Arbeitsaufträge:
1: Wozu dient die EU laut dem Text über die EU-Politik?
2: Fassen Sie den Absatz „Die Politik und damit die herrschende Klasse“ aus dem Text über die EU-Politik als Stichpunktliste zusammen, ohne seine wesentlichen Aussagen zu verlieren.
3: Setzen Sie den Text über die EU-Politik im Anschluss an seinen letzten Satz fort.

Zu prüfender Text:
══════

Die Politik und damit die herrschende Klasse sind zurzeit hin und hergerissen. Die EU ist ein wichtiges Mittel um rigorose Sparmaßnahmen auf Kosten der Bevölkerung durchzusetzen und gleichzeitig, um sich nach außen hin in der Weltwirtschaft zu behaupten. Ein Scheitern wäre teuer. Andererseits gibt es einen enormen Durck aus den Nationalstaaten, das jeweils eigene Kapital zu stützen und ihm Vorteile zu verschaffen. Jede Maßnahme führt zu neuen Problemen. Sie müssen Griechenland, Irland etc. retten um Schlimmeres zu verhindern. Andererseits können sie sich das nicht leisten und wissen, dass dann die nächsten Staaten folgen (Spanien, Portugal, Italien...) und dass das "zu viel" wird.

══════

Gespeicherte Dateneinträge:
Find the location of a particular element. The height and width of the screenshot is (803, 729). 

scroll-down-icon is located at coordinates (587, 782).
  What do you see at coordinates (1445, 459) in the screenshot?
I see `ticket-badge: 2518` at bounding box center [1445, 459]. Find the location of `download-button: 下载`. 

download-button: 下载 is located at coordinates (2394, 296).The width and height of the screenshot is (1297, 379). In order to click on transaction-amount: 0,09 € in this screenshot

══════

Ergebnisse:
1: Sie dient dazu, rigorose Sparmaßnahmen auf Kosten der Bevölkerung durchzusetzen und sich zugleich nach außen hin in der Weltwirtschaft zu behaupten.

2:
- Politik und herrschende Klasse sind derzeit hin- und hergerissen.
- Die EU dient dazu, harte Sparmaßnahmen zulasten der Bevölkerung durchzusetzen und sich in der Weltwirtschaft zu behaupten. Ein Scheitern wäre teuer.
- Zugleich drängen die Nationalstaaten stark darauf, ihr eigenes Kapital zu stützen und ihm Vorteile zu verschaffen.
- Jede Maßnahme erzeugt neue Probleme.
- Griechenland, Irland usw. müssen gerettet werden, um Schlimmeres zu verhindern.
- Das ist jedoch nicht bezahlbar, denn weitere Staaten wie Spanien, Portugal und Italien würden folgen, und das würde „zu viel“.

3:
Beim EU-Gipfel am 26.10. einigten sie sich auf eine Ausweitung des Rettungsschirms auf eine Billion Euro, damit Spanien und Italien auch darunter Platz finden, sowie zur Schuldenstreichung von 50% bei Griechenland. Woher das Geld für den Rettungsschirm kommen soll, ist noch unklar, vorgeschlagen sind private Investoren - und die wollen daran verdienen. Ähnlich bei der Schuldenstreichung: um die Ausfälle für die Banken nicht zu schmerzhaft werden zu lassen, wird auch hier Geld fließen. Versuche, die Schuld an der Misere gänzlich den Finanzmärkten zuzuschreiben, zeigen die Ohnmacht der Politik gegenüber der Wirtschaft. Die Finanzmärkte sind kein Parasit am Kapitalismus, sondern ein integraler Bestandteil dieses Systems. Bezahlen soll alle Maßnahmen auch wieder in der einen oder anderen Form die ArbeiterInnenklasse. Doch selbst bürgerliche WirtschaftsexpertInnen halten diese Maßnahmen für nicht weitreichend genug. Die Angriffe werden also weiter gehen.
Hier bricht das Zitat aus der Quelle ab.